Он встал, поправил складки плаща, протянул ладонь с узкими длинными пальцами для пожатия. Петрович тоже поднялся.
– До завтра! – сказал барон.
– До завтра! – ответил Фролов и пожал его руку.
Она была холодна, как лед.
15. Месть
Когда барон ушел, Роман посмотрел на часы и схватился за голову. В девять надо быть на месте, выслушивать крик Слепчука. А еще нужно, очень нужно, перед таким важным завтрашним днем поспать.
– Я – домой, – сказал он Кристине и жестом показал официантке – «несите счет».
– А можно я с вами?
– Как это? – опешил следователь.
Девушка опять захлопала ресницами – казалось, вот-вот расплачется.
– Я одна боюсь, – произнесла она.
– Так езжайте к кому-нибудь.
– В три часа ночи?
– Но вы же слышали, что сказал барон – до завтра граф не появится.
– Сказал барон? А вы видели, что показал граф?
Так к Роману еще никто не навязывался. Хотя почему навязывался – нечего себе придумывать то, чего нет, дурак! Девушке на самом деле страшно!
Расплатился, встал из-за стола.
– Ладно, езжайте следом. Я живу на Удальцова.
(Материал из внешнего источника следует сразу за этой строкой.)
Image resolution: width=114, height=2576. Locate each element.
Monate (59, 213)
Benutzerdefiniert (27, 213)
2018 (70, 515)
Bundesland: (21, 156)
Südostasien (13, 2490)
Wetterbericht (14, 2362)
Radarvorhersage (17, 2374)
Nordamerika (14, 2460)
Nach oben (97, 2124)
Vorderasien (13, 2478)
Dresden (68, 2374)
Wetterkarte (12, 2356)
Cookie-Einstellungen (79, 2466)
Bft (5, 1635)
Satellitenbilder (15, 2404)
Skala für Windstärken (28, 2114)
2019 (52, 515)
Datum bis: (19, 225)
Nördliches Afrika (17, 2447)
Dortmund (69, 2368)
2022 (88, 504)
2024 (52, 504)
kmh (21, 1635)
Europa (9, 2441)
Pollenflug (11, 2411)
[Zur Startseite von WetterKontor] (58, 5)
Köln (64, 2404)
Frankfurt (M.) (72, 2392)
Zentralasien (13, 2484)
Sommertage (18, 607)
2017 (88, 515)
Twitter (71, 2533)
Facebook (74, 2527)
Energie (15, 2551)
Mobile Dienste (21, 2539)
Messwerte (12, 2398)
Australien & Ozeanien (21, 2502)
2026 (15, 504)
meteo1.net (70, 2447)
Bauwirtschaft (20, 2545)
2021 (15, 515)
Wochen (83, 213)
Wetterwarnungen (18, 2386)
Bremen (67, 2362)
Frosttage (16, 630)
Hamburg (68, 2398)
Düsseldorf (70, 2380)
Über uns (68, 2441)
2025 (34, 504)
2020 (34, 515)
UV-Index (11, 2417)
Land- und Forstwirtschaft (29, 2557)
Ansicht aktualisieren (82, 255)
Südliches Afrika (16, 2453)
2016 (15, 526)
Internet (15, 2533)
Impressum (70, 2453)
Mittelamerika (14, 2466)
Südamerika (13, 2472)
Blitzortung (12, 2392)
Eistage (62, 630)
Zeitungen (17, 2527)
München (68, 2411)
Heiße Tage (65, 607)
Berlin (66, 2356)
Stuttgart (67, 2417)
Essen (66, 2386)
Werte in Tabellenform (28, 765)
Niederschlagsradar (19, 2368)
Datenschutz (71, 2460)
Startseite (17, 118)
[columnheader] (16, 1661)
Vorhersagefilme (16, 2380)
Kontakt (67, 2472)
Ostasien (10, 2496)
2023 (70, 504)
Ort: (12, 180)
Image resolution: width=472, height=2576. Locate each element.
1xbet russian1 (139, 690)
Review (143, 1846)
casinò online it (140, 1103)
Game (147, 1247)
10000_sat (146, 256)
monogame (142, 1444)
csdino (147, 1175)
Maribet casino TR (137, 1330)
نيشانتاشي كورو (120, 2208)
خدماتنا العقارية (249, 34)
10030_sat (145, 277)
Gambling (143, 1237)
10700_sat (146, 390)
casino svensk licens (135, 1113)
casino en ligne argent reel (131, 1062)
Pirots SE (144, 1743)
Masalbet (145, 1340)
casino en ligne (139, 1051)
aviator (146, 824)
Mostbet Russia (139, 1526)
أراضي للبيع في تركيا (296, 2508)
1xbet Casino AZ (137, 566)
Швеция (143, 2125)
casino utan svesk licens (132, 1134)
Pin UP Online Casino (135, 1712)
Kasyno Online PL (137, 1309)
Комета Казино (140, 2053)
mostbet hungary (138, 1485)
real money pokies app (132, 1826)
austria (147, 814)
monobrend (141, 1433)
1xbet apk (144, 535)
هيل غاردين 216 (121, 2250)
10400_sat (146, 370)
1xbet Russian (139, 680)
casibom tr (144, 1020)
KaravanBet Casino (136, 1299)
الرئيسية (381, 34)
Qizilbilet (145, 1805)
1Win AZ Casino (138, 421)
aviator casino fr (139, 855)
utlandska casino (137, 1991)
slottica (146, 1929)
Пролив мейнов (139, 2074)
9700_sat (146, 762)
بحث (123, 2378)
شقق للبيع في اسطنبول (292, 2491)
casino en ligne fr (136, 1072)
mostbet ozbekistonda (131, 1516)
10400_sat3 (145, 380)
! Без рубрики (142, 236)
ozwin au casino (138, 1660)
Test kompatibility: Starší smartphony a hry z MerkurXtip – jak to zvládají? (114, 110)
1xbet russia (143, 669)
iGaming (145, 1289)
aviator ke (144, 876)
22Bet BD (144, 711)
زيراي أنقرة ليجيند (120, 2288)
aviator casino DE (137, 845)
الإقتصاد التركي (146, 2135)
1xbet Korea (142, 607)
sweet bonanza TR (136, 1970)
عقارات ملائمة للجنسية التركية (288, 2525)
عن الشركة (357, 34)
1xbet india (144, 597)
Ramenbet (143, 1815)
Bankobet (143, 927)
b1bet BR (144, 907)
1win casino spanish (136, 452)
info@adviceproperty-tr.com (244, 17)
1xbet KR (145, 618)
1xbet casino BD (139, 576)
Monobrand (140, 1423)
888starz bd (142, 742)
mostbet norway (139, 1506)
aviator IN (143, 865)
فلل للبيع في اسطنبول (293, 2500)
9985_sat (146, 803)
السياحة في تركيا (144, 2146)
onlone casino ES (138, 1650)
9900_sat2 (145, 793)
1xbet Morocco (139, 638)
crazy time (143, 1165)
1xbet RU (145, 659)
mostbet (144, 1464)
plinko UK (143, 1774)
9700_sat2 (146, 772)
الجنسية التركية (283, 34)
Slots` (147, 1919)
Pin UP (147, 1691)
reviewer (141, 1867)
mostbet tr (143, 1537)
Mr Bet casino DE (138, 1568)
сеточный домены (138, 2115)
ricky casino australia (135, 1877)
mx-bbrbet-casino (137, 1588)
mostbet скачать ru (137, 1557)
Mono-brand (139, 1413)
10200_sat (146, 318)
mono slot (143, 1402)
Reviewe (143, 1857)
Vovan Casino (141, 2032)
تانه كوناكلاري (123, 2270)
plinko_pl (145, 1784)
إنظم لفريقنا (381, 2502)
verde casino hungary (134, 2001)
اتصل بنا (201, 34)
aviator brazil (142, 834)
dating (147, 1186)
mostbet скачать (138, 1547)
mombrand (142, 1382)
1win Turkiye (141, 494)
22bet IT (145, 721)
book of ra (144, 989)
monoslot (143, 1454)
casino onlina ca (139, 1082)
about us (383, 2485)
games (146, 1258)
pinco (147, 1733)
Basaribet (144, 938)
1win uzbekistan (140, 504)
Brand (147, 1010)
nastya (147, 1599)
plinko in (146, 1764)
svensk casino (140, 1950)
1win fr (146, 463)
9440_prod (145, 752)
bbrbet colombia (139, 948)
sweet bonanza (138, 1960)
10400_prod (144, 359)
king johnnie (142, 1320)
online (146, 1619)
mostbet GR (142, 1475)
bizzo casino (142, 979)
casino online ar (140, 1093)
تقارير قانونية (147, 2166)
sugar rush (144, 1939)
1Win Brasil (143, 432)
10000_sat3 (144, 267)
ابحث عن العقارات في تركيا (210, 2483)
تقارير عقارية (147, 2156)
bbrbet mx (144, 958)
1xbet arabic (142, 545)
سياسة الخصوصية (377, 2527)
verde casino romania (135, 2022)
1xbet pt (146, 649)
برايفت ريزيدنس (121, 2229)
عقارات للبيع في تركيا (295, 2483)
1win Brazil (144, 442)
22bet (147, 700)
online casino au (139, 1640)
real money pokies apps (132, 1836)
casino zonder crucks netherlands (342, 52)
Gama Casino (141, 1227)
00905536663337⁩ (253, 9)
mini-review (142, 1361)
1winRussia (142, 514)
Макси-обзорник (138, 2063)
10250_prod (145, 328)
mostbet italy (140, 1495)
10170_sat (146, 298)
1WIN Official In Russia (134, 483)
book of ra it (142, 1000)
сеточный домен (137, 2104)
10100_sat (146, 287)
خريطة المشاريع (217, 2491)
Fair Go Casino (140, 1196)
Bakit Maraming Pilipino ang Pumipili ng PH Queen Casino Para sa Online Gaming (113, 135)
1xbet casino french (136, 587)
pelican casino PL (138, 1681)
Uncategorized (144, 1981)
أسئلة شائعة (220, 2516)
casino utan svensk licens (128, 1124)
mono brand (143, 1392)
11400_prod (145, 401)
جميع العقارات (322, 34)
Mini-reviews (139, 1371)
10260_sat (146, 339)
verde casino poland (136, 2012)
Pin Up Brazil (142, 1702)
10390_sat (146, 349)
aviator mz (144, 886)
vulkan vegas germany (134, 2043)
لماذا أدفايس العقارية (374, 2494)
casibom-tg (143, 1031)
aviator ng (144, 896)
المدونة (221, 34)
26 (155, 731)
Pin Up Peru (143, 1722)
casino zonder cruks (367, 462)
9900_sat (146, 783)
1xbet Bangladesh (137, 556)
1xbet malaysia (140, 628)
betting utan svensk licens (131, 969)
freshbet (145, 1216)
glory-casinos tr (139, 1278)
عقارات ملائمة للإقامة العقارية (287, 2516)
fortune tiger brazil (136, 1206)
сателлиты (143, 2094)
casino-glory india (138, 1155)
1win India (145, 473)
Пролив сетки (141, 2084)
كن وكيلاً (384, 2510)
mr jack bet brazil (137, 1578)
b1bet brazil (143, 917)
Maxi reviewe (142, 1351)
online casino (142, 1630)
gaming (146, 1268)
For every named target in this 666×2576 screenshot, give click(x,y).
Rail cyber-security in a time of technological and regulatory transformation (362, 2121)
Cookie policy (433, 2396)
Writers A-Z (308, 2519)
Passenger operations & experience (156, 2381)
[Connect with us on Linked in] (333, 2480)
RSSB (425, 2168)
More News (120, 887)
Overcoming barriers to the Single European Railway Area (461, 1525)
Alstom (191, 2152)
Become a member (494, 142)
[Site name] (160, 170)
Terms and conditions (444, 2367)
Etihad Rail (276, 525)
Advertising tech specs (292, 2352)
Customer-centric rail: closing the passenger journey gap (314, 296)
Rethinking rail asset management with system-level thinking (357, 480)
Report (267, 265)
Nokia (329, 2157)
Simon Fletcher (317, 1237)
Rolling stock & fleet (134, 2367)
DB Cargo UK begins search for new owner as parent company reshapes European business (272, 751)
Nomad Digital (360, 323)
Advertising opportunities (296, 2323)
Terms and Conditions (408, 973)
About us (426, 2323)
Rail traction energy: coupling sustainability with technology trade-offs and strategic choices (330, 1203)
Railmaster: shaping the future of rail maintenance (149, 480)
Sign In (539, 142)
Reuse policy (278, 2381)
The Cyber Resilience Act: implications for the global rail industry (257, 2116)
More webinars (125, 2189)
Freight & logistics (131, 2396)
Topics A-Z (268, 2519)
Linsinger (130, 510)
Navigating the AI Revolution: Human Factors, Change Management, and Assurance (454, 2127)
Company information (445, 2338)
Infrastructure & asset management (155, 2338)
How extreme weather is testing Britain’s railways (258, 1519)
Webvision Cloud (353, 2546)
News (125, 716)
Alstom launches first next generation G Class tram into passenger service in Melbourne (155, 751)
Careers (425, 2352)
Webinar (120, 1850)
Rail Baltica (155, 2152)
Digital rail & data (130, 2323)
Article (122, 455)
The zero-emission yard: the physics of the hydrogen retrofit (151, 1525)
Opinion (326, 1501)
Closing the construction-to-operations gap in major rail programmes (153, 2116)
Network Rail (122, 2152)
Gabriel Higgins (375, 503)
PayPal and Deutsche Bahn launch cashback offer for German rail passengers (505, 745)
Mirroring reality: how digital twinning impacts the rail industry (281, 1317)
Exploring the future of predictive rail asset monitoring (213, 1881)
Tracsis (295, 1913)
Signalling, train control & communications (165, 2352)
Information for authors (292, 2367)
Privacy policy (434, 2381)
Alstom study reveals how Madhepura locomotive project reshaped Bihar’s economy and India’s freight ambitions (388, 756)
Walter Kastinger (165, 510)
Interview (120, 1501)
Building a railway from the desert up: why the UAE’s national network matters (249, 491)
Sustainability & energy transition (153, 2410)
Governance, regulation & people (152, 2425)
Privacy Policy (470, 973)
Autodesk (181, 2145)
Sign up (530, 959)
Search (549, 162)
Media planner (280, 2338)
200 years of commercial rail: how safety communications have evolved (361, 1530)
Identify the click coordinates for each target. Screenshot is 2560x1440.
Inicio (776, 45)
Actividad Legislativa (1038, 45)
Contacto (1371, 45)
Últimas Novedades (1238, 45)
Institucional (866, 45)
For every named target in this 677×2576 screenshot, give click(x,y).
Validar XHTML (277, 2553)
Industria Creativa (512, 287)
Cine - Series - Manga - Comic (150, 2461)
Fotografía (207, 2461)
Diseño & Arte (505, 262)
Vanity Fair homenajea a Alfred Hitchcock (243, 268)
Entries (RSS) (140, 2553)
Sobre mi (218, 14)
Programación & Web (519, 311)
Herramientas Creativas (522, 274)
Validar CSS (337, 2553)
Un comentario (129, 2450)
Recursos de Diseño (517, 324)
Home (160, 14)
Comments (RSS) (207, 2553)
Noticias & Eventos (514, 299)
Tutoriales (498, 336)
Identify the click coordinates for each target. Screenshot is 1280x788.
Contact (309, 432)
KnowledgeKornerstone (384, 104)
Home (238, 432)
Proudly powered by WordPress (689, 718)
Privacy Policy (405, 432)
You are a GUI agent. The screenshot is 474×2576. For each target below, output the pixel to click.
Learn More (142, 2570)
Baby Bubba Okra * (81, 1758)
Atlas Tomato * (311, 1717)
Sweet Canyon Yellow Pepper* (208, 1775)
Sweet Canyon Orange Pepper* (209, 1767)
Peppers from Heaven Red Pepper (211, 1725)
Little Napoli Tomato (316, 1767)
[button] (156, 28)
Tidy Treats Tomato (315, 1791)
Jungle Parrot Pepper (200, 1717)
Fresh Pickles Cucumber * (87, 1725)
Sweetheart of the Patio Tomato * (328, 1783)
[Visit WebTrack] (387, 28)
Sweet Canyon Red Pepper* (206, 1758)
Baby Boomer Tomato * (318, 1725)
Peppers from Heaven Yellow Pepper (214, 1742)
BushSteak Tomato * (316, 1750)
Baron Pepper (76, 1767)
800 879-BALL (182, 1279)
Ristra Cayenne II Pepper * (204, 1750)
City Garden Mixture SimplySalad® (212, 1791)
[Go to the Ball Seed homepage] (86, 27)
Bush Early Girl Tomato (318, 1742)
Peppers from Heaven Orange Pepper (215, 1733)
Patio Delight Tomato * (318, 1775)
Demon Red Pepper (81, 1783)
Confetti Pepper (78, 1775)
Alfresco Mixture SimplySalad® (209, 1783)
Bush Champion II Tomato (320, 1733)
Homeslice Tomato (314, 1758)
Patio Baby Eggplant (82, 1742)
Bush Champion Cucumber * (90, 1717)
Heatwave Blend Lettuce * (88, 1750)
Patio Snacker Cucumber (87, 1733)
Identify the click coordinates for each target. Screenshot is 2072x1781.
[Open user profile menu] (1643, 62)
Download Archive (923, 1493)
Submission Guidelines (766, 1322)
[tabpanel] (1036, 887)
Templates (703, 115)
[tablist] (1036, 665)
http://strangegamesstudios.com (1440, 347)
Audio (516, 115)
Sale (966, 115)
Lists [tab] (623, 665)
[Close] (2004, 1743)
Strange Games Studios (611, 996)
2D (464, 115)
– Нет, я машину брошу здесь. Во-первых, я выпила, во-вторых, убийца видел меня в ней. Пока это все не кончится, я к ней не подойду.
– Ну, тогда прошу со мной.
Сели в «десятку», быстро поехали по пустой Москве.
– И что вы обо всем этом думаете? – после долгого молчания спросила Кристина.
– Наверное, то же, что и вы. Голова кругом.
– И у меня.
Через третье кольцо на Мосфильмовскую, потом на Мичуринский – доехали за пятнадцать минут. Пристегнувшаяся, как положено, девушка на каждой кочке вжималась в кресло, а правой рукой крепко схватывала ручку двери. То ли не привыкла передвигаться в дребезжащей жестянке, то ли ее пугала скорость.
Мысли, быстро мелькавшие в мозгу майора, были объяснимы. Окажутся, не окажутся они в постели? Он, конечно, не против – но в такую ночь, после гибели друга – это же свинство! Или нет? Понятно, что Леонид на его месте этим вопросом не задавался бы вовсе, но как поступить ему, Роману? Поднял глаза кверху – летает где-то там наверху Ленька и, покручивая пальцем у виска, пытается до друга докричаться – мол, все там будем, не заморачивайся, лови момент! Такая выдающаяся красавица! А вдруг решит, что ты импотент или «голубой»? Или, что еще страшнее – что она тебе неинтересна? Нет ничего справедливей гнева отвергнутой женщины! Давай, в атаку!
Когда, припарковавшись у дома, они вышли из машины, вместо атаки он выдавил из себя:
– Я вам на диване постелю. Он нормальный.
– Хорошо, – кивнула она.
В квартире бросил на тумбочку ключи, разулся и не пустил ее ни в одну из комнат.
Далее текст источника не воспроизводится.